- **やってみよう A**
南三陸町についての文章で、「この日も砂浜のごみ拾いが」で始まる段落を、大事なことを残したまま短い箇条書きにしてください。
- **やってみよう B**
南三陸町についての文章を、最後の文のあとから書き続けてください。

2011年3月11日、今の6年生が生まれるちょっと前のこと。とても大きな地震ととても大きな津波が日本の東北地方をおそったというお話はきいたことがあるかな?
大きなひがいを受けたまちの一つが、宮城県の南三陸町(みなみさんりくちょう)だ。町全体が津波でこわされ、たくさんの人がひなんをした。中にはけがをしたり、亡くなったりした人もいたんだ。
あの地震と津波から13年。南三陸町を今年初めて訪れたのが、スイッチ小学校のあやこちゃんとかずとくん。そこで2人が出会ったのは、自然に寄りそった「サステナブル」な活動を通して、元気に前向きに生きている人たちだった。今日は2人が出会った人たちを「まち」「海」「山」「里」ごとに紹介するね。
南三陸町、「まち」での出会い
南三陸町に到着したあやこちゃんとかずとくん。まず出会ったのは、太齋彰浩(だざいあきひろ)さんだ。
太齋さんは南三陸町の環境を調べたり、サステナブルな活動について教えたりしているよ。南三陸町は地震と津波の後、サステナブルなまちづくりをしているんだって。
この日も砂浜のごみ拾いが行われていて、あやこちゃんとかずとくんも太齋さんと一緒に行ってみた。まちの人も10人ぐらい参加していた。きれいに見える砂浜だけど、拾い始めると空き缶やペットボトル、洗剤の入れ物などが目についてくる。見たことがないものも落ちていたよ。
「あ、これは船の一部ですね。かたくてこわれないんだ。でも土に戻らないから、ずっと海に残ってしまうんです。ドアの金具もありますね。こうしたものは恐らく津波の時に流されたものかと思います」
太齋さんが教えてくれる。

- **用意された材料**
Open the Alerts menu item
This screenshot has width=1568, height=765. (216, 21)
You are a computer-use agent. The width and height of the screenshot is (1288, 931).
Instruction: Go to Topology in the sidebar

- **こたえ A**
- この日は砂浜のごみ拾いが行われていた。
- あやこちゃんとかずとくんも、太齋さんと一緒に参加した。
- まちの人も10人ぐらい参加していた。
- きれいに見える砂浜でも、拾い始めると空き缶やペットボトル、洗剤の入れ物などが見つかった。
- 見たことがないものも落ちていた。

- **こたえ B**
「これなんだか分かりますか?カキを育てる時に使うプラスチックの管です。こちらはわかめ漁に使うロープですね。プラスチックの管もロープもすぐに自然にはかえりません」
ごみ拾いをする中で、あやこちゃんとかずとくんは津波が本当にあったんだと感じたり、海の環境を考えてみたりしたよ。ごみ拾いは砂浜がきれいになるだけじゃなくて、自分たちの生活を知ったり考えたり、地球のことを想像するきっかけになるんだね。
太齋さんはいろんな人と関わりながら、南三陸町が環境にやさしいまちになるだけではなく、世界のお手本になることを目指している。あやこちゃんとかずとくんは、太齋さんの前向きな気持ちを感じたよ。
南三陸町、「海」での出会い
太齋さんと別れたあやこちゃんとかずとくんが歩いていると、漁港が見えてきた。たくさんの船とお仕事をする漁師さん。そこで後藤伸弥(ごとうしんや)さんに出会ったよ。
後藤さんはカキやホヤ、ワカメを養殖(ようしょく。食べるために育てること)している漁師さんだ。高校を卒業してから、漁師のお父さんを見習って、後藤さんも漁師として働き始めた。
とはいえ、実は後藤さん、津波の前は漁師の仕事があんまり好きじゃなかったんだって!昔、漁師たちはたくさんのカキを育てるために競い合うようにカキの養殖棚(ようしょくだな。カキを育てる場所)を海に並べていた。そうしたら、カキのふんで海が汚れて、だんだんカキもおいしくなくなり、育たなくなっていた。お金もあんまりもらえなかった。
そんなカキの養殖棚を全部、2011年の津波がさらっていったんだ。
「津波後すぐの時は『もうやれるもんじゃない』って思ってました。船も流されちゃったし、家もないし。生活する場所じゃなくなってしまうわけで。」
と話した。とてもつらい出来事だったんだね。
それでも津波が来てからしばらくして、後藤さんはお父さんと一緒にまたカキの養殖を始めた。今度は養殖棚の数は少しだけにして、カキをひとつひとつ丁寧に育てることにした。
そうしたら、とってもおいしい、ぷりっぷりのカキができたんだ!そしてなんと、世界で認められた、環境や社会にやさしい養殖の印「ASC認証」を日本で初めてもらった!ASC認証っていうのは、魚を育てる養殖場が、環境にも動物にもやさしい方法で魚を育てているかどうかをチェックする印のことだよ。この印をもらうためには、海や川をきれいに保ちながら、魚たちが健康に育つようにしなければいけないんだ。
あやこちゃんとかずとくんも後藤さんのカキを食べさせてもらったよ。本当に、今まで食べたカキの中で一番おいしかった!「おいしい、おいしい」と言いながら食べる2人の姿を見て、後藤さんはうれしそうにしていたよ。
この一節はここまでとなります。